# ISSN 2278 – 0211 (Online)

# Low Power and Area Efficient Linear Phase FIR Filter of Odd Length with Symmetric Coefficient Using Improved CSLA

Bindhiya Balan PG Scholar, Electronics and Communication Coimbatore Institute of Engineering & Technology, Coimbatore, India M. Ramkumar Raja Assistant Professor, Electronics & Communication Coimbatore Institute of Engineering &Technology, Coimbatore, India

# Abstract:

This brief proposes a low power and area efficient linear phase FIR digital filter of odd length using improved carry select adder (CSLA). The proposed parallel FIR architecture exploits the advantages of symmetric coefficient and reduces the number of multipliers in the sub filter section at the expense of increase in adders in preprocessing and post processing blocks using fast FIR algorithm. As the length of the FIR filter increases the number of reduced multipliers increase. But the increase in adders in pre/post processing blocks stays fixed. Adders have less area than multipliers, so exchange of multipliers with adders reduces the area and power of the filter. For further area reduction an improved CSLA is used instead of a SQRT CSLA.

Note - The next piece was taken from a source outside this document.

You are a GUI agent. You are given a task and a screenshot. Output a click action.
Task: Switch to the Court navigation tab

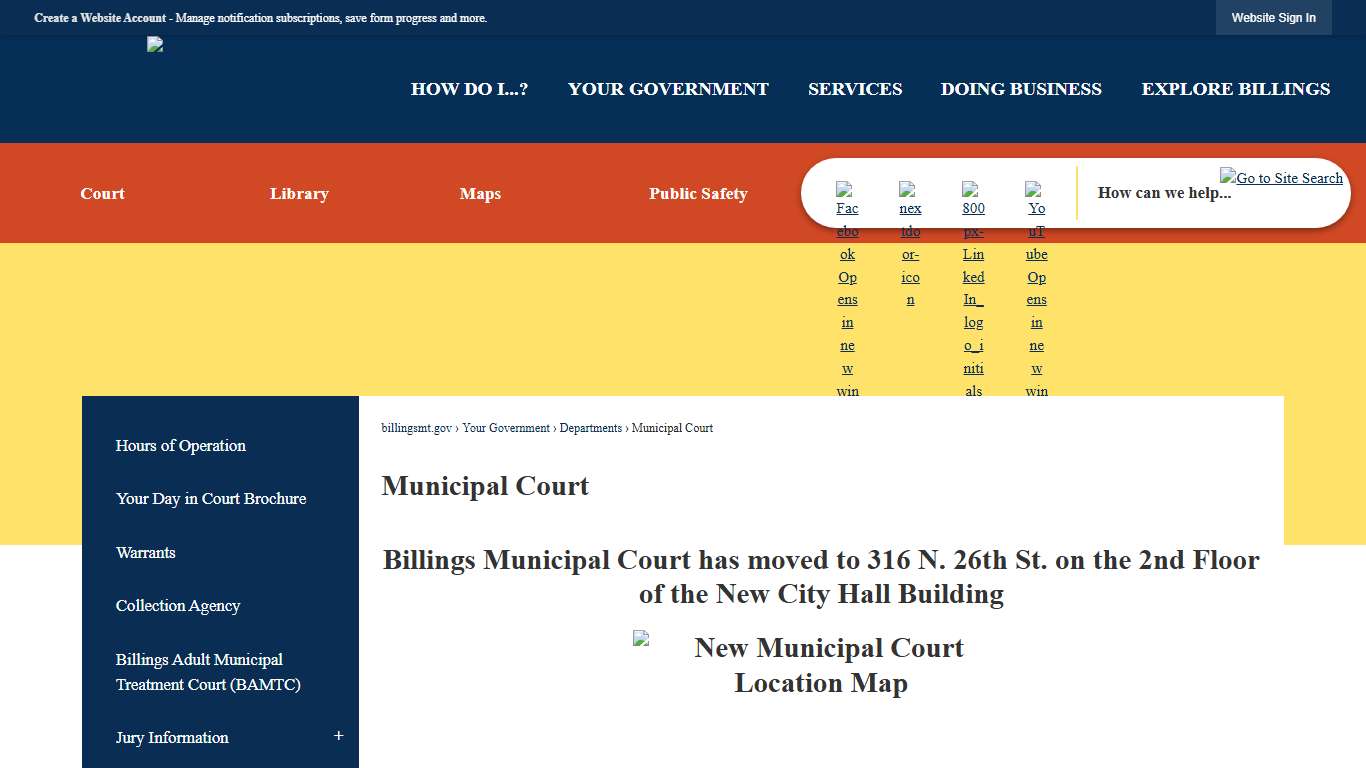(x=102, y=193)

*Key words:* Finite impulse response filter (FIR filter), improved carry select adder (CSLA), square root carry select adder (SQRT CSLA), symmetric convolution, very large scale integration (VLSI)

# 1. Introduction

In digital signal processing there are many instances in which an input signal to a system contains extra unnecessary content or additional noise which can degrade the quality of the desired portion. In such cases we will use digital filters to remove or filter out the useless samples. Digital filters modifies the frequency properties of the input signal x(n) to meet certain specific design requirements. The properties of a casual digital filter can be completely characterized by its unit sample response h (n), or its frequency response H ( $e^{fiW}$ ) or by difference equation [3]. In this brief parallel FIR filter is realized using the difference equation.

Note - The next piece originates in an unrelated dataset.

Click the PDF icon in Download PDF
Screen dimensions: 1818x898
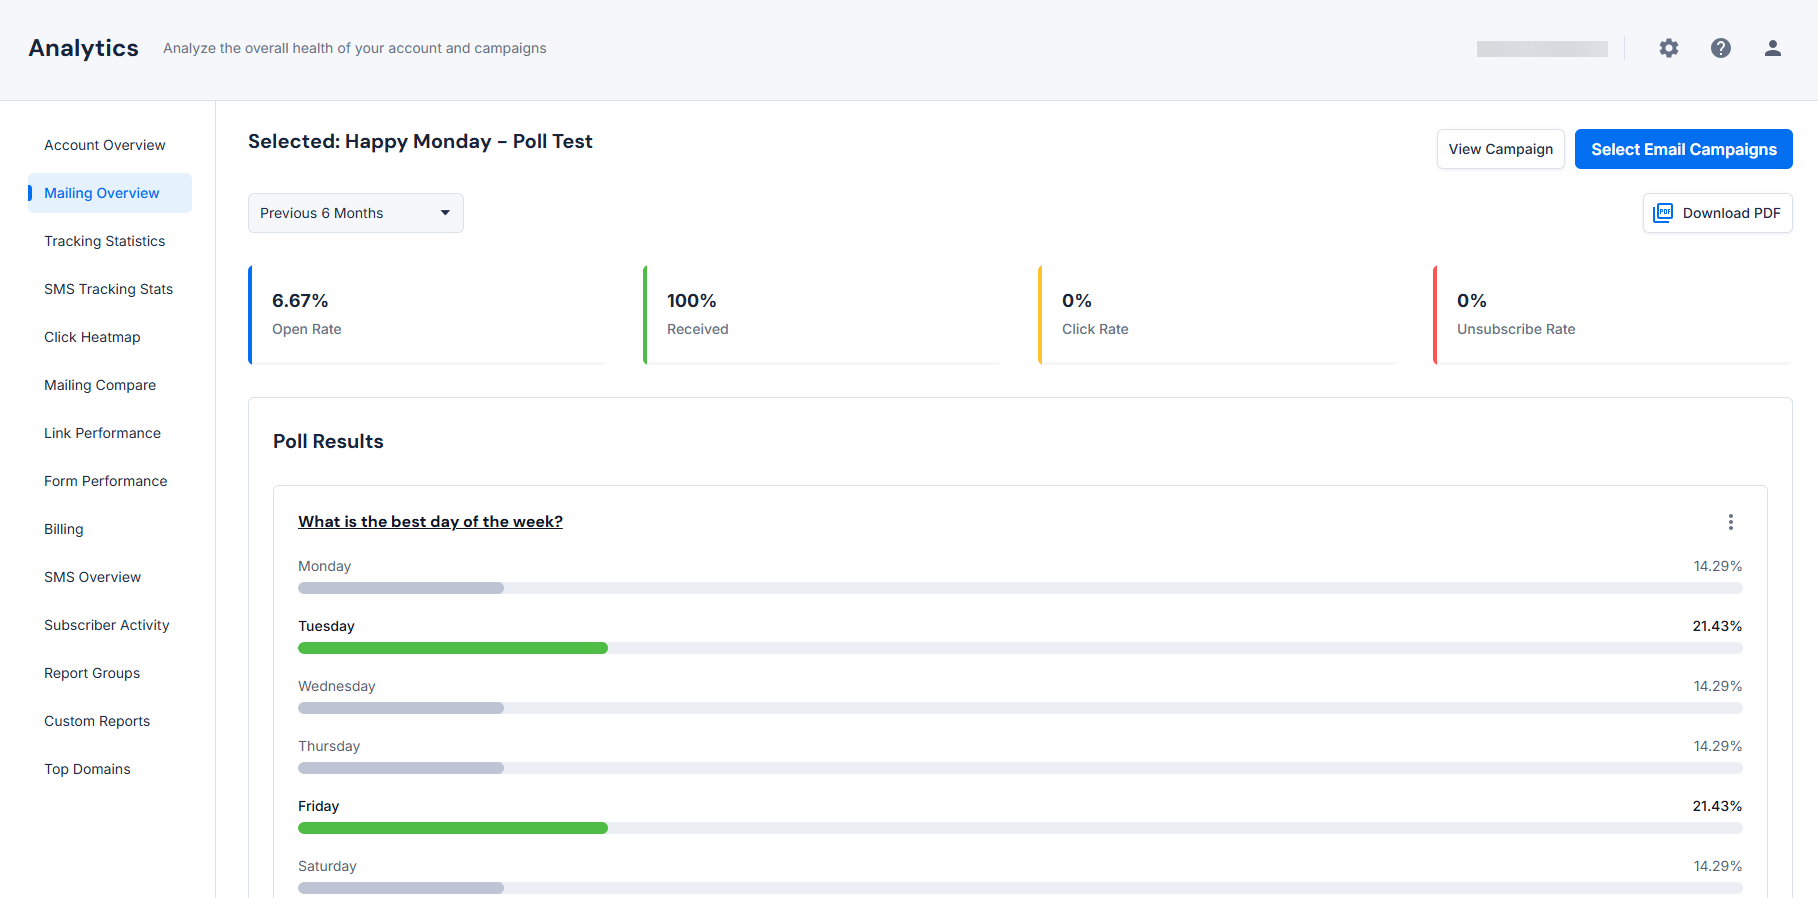tap(1663, 213)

Reducing the power consumption is one of the most important goals in design of current multimedia and wireless systems. Reduced power consumption leads to reduced cooling cost and increased reliability of the processors and workstations. In portable systems reduced power consumption linearly increases the battery life or number of hours of operation of device. Therefore low power implementation of DSP system is important.

Due to the use of multipliers, a significant amount of power and computations are required in digital FIR filters. A multiplication is computation intensive and utilizes large amount of power. The proposed new structures exploit the nature of symmetric coefficients of odd length and further reduce the amount of multipliers required at the expense of additional adders. Since multipliers outweigh adders in hardware cost, it is profitable to exchange multipliers with adders. Moreover, the number of increased adders stays still when the length of FIR filter becomes large, whereas the number of reduced multipliers increases along with the length of the FIR filter.

Here additional adder units are used in preprocessing and post processing blocks of the FIR filter. So the power consumption of the adder units plays an important role in overall power consumption of the FIR filter. The CSLA is used in FIR filters to alleviate the problem of carry propagation delay by independently generating multiple carries and then select a carry to generate the sum. However, the CSLA is not area efficient because it uses multiple pairs of Ripple Carry Adders (RCA) to generate partial sum and carry by considering carry input Cin=0 and Cin=1, then the final sum and carry are selected by the multiplexers (mux). To achieve low power consumption a Binary to Excess-1 Converter (BEC) is used instead of RCA with Cin=1 in the regular CSLA. The modified CSLA using BEC has reduced area and power consumption with slight increase in delay because in CSLA the sum and carry for Cin=0 and Cin=1 is not calculated simultaneously instead the sum and carry for Cin=1 is calculated only after the sum and carry for Cin=0 is calculated. To replace the n -bit ripple carry adder (RCA), n+1 -bit binary to excess-1 converter (BEC) is required.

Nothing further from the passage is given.